* **WHAT THE EXERCISE ASKS**: Give the lines from the one containing "At what coordinates should I click to accomplish: Click the VP" through the one containing "Action: pyautogui.click(x=84, y=315)", both included, as a Markdown table with the columns Num and Line. Number each line in order, and leave out any blank lines.

** begin RECORDED DATA **

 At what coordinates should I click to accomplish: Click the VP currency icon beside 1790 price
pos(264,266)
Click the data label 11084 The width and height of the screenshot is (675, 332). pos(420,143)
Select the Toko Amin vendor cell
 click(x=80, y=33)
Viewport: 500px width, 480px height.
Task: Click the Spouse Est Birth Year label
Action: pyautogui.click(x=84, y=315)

** end RECORDED DATA **
** begin RECORDED DATA **

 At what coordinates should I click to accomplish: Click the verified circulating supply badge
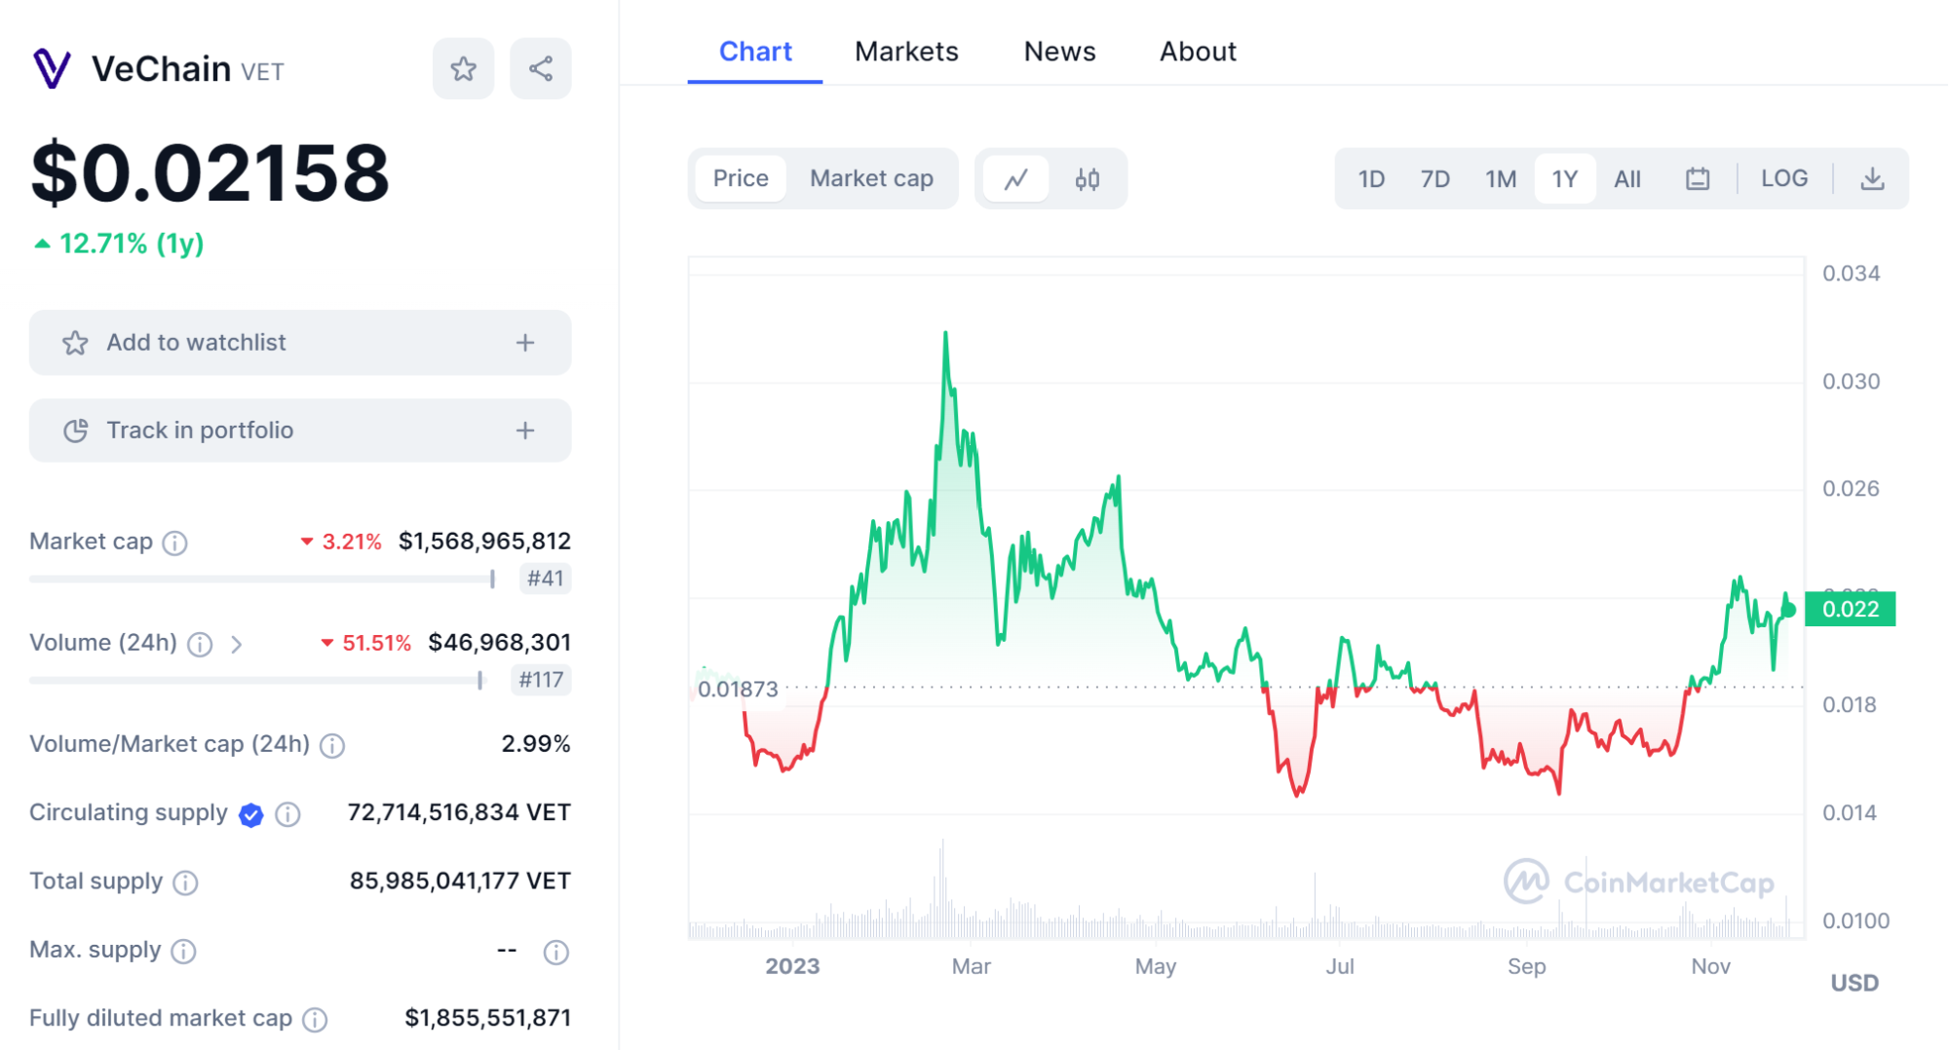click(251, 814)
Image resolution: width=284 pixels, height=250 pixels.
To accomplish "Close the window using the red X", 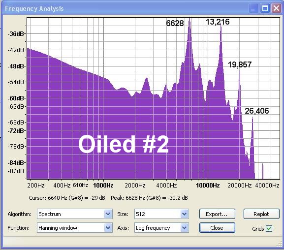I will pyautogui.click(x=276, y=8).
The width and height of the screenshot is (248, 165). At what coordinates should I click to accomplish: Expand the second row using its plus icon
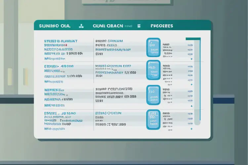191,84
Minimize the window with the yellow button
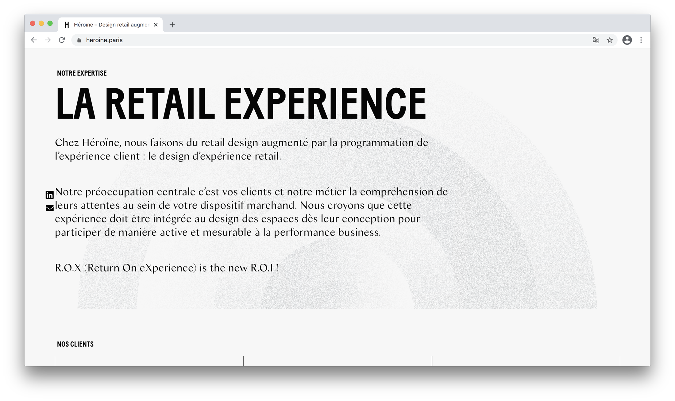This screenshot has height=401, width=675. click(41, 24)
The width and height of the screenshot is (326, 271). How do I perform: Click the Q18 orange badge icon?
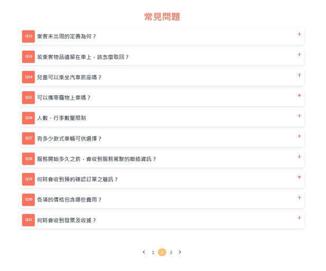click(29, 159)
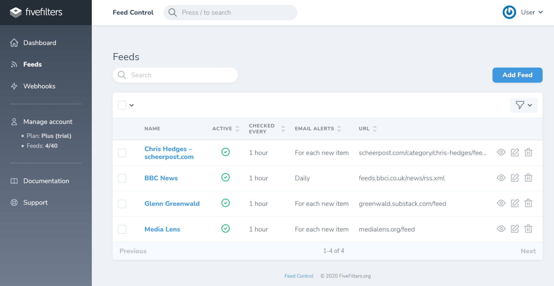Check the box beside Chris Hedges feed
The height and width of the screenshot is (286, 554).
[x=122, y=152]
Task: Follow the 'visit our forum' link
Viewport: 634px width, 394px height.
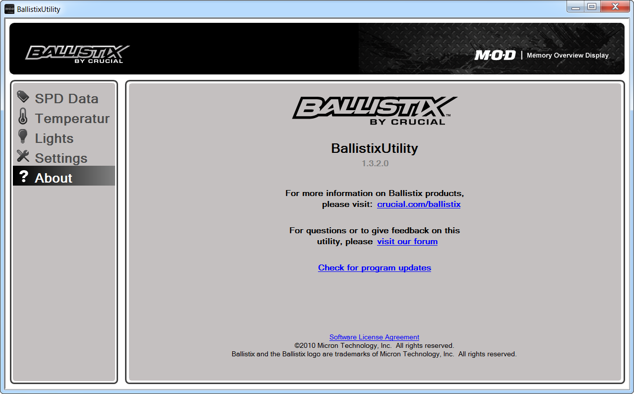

** end RECORDED DATA **

* **FULL OUTPUT**:
| Num | Line |
|---|---|
| 1 |  At what coordinates should I click to accomplish: Click the VP currency icon beside 1790 price |
| 2 | pos(264,266) |
| 3 | Click the data label 11084 The width and height of the screenshot is (675, 332). pos(420,143) |
| 4 | Select the Toko Amin vendor cell |
| 5 |  click(x=80, y=33) |
| 6 | Viewport: 500px width, 480px height. |
| 7 | Task: Click the Spouse Est Birth Year label |
| 8 | Action: pyautogui.click(x=84, y=315) |